(Stored records)

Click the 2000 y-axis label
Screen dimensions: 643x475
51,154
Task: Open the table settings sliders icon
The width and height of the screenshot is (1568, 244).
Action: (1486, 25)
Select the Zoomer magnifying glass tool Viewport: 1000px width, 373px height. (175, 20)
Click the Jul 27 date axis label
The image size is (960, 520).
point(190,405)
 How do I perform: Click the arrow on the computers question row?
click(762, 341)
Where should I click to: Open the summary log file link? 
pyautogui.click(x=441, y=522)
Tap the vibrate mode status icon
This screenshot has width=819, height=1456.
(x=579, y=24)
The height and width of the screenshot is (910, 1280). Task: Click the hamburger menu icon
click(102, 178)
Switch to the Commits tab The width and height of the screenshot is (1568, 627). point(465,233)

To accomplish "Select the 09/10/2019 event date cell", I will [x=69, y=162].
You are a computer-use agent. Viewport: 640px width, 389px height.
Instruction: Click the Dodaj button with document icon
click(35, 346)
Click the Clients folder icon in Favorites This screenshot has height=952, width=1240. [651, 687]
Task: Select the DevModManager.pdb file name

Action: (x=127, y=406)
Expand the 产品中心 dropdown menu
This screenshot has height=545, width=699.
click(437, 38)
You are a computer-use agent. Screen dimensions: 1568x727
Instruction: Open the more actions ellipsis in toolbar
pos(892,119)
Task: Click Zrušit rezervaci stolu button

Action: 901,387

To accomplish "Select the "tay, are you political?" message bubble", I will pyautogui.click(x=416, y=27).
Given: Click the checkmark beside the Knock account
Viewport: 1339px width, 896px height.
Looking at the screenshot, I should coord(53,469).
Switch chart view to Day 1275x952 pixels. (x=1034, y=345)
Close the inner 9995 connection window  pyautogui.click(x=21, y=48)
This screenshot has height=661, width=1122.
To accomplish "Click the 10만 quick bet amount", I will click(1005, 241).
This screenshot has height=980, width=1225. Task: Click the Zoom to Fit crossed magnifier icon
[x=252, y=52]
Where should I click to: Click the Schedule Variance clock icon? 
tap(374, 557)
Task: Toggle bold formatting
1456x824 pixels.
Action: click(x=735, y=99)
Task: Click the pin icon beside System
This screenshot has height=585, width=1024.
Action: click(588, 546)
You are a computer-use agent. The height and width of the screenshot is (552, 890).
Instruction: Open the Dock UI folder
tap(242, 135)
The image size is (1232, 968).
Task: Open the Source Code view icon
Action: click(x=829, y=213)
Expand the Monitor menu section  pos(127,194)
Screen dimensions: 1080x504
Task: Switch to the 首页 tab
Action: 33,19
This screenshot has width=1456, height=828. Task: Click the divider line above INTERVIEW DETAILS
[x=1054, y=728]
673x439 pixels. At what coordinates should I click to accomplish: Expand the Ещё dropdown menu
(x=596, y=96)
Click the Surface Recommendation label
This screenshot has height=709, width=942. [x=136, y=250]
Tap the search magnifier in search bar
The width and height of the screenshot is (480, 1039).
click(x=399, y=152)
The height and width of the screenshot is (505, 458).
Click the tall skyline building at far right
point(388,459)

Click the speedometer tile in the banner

**Your goal**
Copy each line above where "agent" appears.

**Output**
You are a computer-use agent. Viewport: 640px width, 389px height.
You are a computer-use agent. Screen dimensions: 1568x727
You are a computer-use agent. The height and width of the screenshot is (552, 890).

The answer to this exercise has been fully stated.